__Problem__. In the post on infrastructure engineers below, rewrite the paragraph beginning "This is why I'm not yet convinced" in fewer words, keeping its main facts.

__Document extract__.
Here are the influential voices leading the conversations where nonprofits and technology overlap.
Cloud computing is shifting the focus of IT from thick clients, physical servers and data centers to applications, virtualized environments and remote access. But does this shift to an app-centric, service-oriented world really mean the death of the infrastructure engineer?
Scott Lowe, a chief technology officer for EMC, isn’t quite ready to ring the death knell. In a Sept. 14 blog post, Lowe parses some of the assertions he heard at VMworld that infrastructure engineers were destined for extinction. But as he points out, even a virtualized infrastructure requires real-world maintenance and care:
Maybe I’m just being naive or ignorant, but regardless of how many layers of abstraction are inserted into the stack — and virtualization, in its simplest form, is another layer of abstraction — someone still has to manage the infrastructure.
OK, so you’ve built a “private cloud” and you have highly virtualized infrastructure, pooled resources, self-service provisioning, etc. Someone still has to manage it. Someone still has to ensure that there is sufficient capacity, and that someone needs to understand the core technologies that make the private cloud tick. If we’re all moving “up the stack,” who’s left behind to manage the infrastructure?
This is why I’m not yet convinced that the age of the infrastructure engineer is over. Even if you have virtualized your servers, virtualized your network, and virtualized your storage, management of this infrastructure is still necessary. People who understand this infrastructure — both virtual and physical — are still necessary.
Read more of Scott’s thoughts on the so-called death of the infrastructure engineer on his blog.

__Records provided__.
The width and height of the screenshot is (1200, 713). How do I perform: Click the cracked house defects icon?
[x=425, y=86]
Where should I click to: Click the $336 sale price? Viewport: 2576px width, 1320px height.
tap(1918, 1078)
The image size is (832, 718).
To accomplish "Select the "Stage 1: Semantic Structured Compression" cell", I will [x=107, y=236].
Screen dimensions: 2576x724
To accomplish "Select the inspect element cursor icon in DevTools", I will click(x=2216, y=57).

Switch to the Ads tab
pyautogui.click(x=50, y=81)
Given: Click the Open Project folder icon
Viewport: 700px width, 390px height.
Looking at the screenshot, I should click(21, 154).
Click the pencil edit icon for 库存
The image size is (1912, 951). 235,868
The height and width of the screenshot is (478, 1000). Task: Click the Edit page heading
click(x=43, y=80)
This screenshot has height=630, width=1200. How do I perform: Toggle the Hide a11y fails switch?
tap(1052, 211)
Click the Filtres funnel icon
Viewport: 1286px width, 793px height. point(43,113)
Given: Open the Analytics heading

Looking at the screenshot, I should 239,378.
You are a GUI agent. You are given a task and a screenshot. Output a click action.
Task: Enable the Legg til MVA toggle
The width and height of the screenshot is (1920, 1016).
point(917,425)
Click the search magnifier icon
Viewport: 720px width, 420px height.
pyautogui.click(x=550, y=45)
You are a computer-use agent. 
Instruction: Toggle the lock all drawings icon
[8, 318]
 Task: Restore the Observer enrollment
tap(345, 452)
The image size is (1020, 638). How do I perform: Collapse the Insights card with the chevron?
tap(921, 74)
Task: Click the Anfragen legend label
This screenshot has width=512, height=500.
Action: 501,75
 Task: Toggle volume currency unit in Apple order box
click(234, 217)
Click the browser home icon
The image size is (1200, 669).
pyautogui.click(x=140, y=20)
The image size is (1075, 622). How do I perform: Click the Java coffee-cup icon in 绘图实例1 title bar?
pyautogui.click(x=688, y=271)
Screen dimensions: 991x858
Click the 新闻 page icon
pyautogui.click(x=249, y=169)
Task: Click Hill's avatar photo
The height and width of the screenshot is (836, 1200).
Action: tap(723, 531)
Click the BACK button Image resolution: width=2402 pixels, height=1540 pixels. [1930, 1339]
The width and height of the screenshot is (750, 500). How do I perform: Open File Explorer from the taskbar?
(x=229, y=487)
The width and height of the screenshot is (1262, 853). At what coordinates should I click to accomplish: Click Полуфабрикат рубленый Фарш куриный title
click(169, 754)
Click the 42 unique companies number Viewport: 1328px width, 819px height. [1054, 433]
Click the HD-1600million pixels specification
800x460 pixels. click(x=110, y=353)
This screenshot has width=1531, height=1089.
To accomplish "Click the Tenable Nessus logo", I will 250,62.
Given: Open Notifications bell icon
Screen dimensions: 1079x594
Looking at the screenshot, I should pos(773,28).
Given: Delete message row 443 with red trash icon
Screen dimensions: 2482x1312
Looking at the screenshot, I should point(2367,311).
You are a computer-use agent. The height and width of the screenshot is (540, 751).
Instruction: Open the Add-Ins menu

__Response__. The infrastructure engineer's era isn't over yet. Even with servers, network, and storage all virtualized, the infrastructure still has to be managed, and people who understand it, both virtual and physical, are still needed.